During the question session after the webcast presentation, Investec investment analyst Anthony Geard asked whether the cash offer “falls some way short” in terms of the value of Distell.
He said Rushton “provided a very compelling” rationale for the transaction, with the Distell CEO having “spoken to this being a world-class and much more diverse business with the addition of a premium beer, both in terms of Heineken and Namibia Breweries, and clearly there is a massive positive, and then there are all these significant synergies added to that”.
“Don’t you think the cash offer falls some way short, particularly given all the dramatic improvements in the business that you’ve spoken to and that we’ve seen in the last while?” Geard asked. “I can cite your July trading update, August trading update, the actual results, the October trading statement, everything indicating Distell’s recovery from the Covid-19 lockdowns has been dramatically ahead of what the market would have expected.

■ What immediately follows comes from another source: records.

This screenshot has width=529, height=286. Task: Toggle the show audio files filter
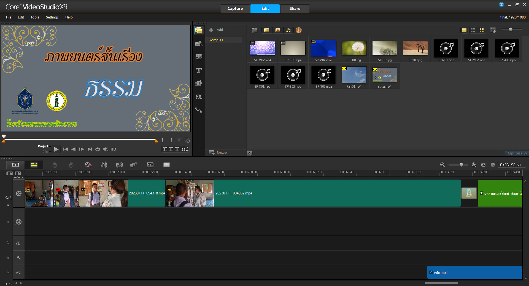(288, 30)
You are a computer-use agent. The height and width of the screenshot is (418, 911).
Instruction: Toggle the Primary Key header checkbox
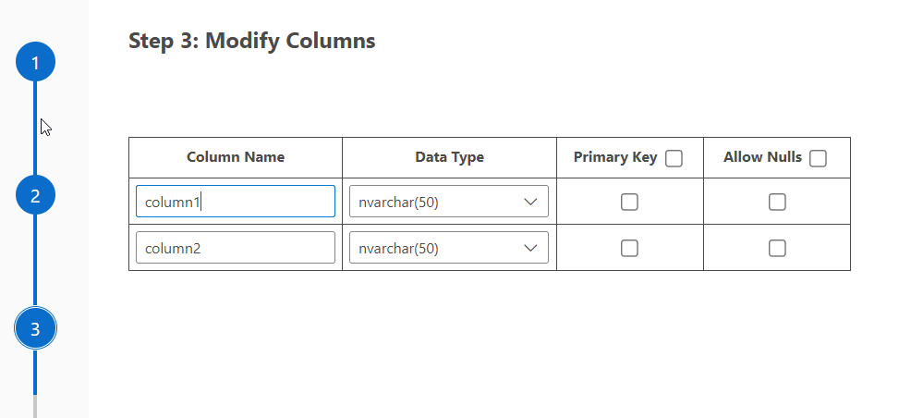pyautogui.click(x=674, y=158)
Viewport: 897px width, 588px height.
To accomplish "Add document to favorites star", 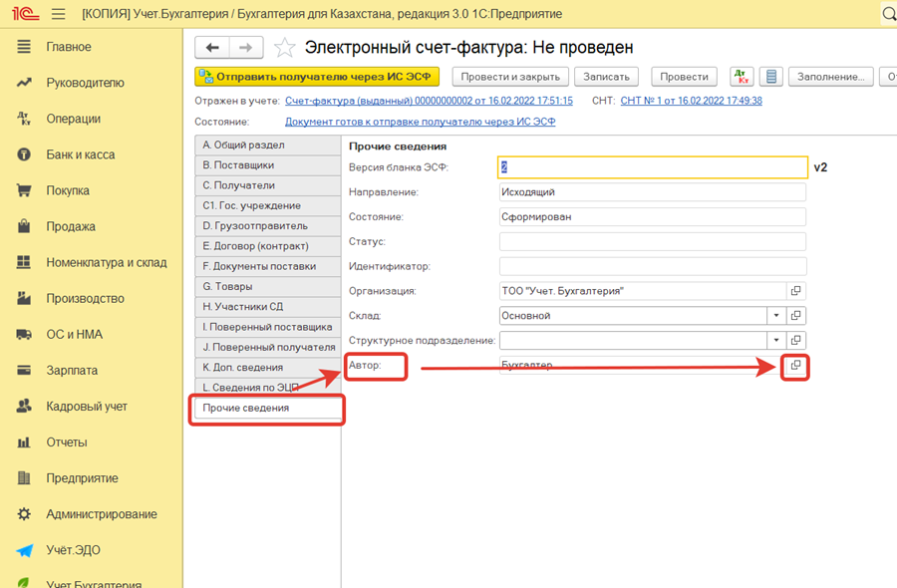I will (284, 48).
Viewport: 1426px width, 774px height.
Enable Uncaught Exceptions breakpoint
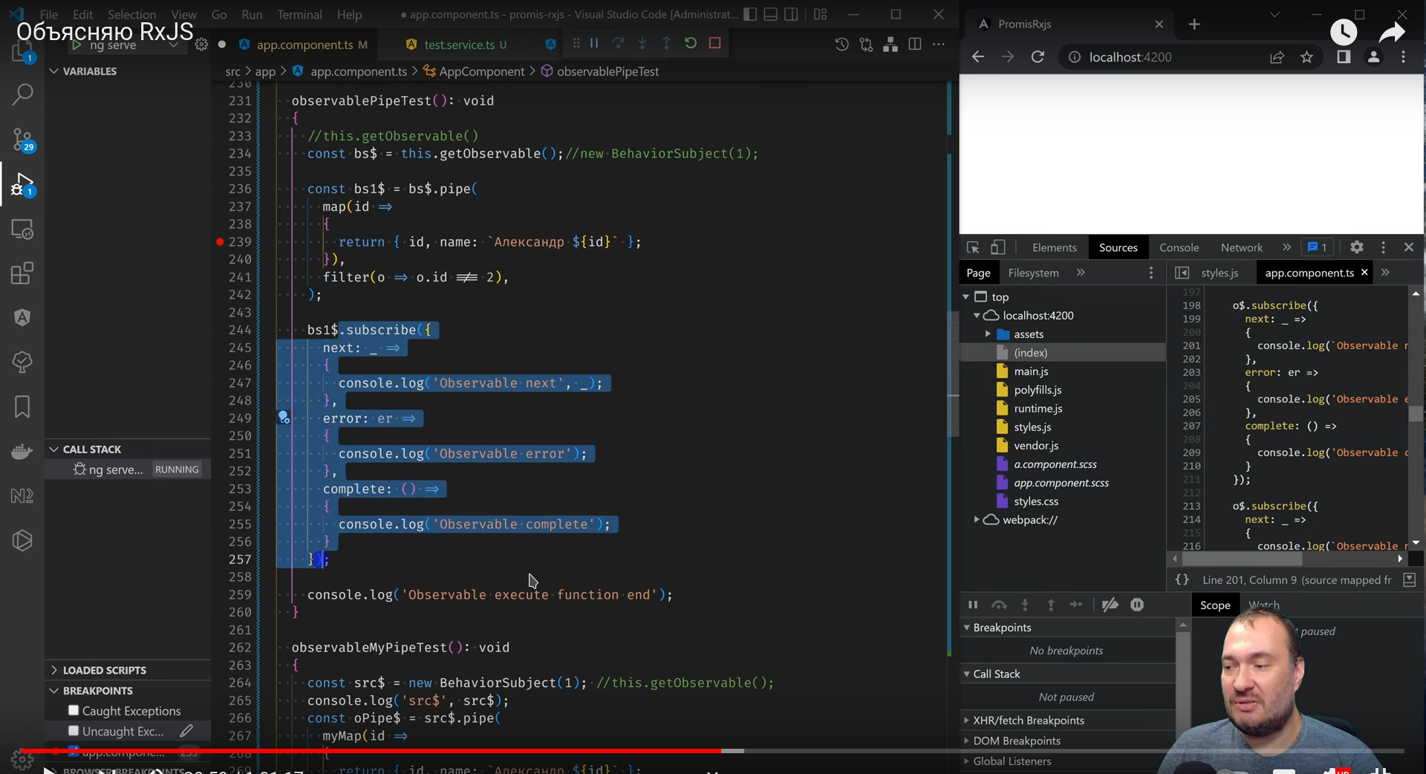click(x=74, y=732)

Rushton responded: “Just to position this, sellers or investors in Distell on the one side of the equation will always feel they can get a better price and conversely Heineken, in this stage, will always feel they’ve paid too much. Negotiations with Heineken have been rigorous and intense.”
He said a fair reflection of the deal price was the 90-day volume-weighted average price at the time news of initial talks between Heineken and Distell were leaked in May, which meant the offer price was at a premium of 53% taking into account that price.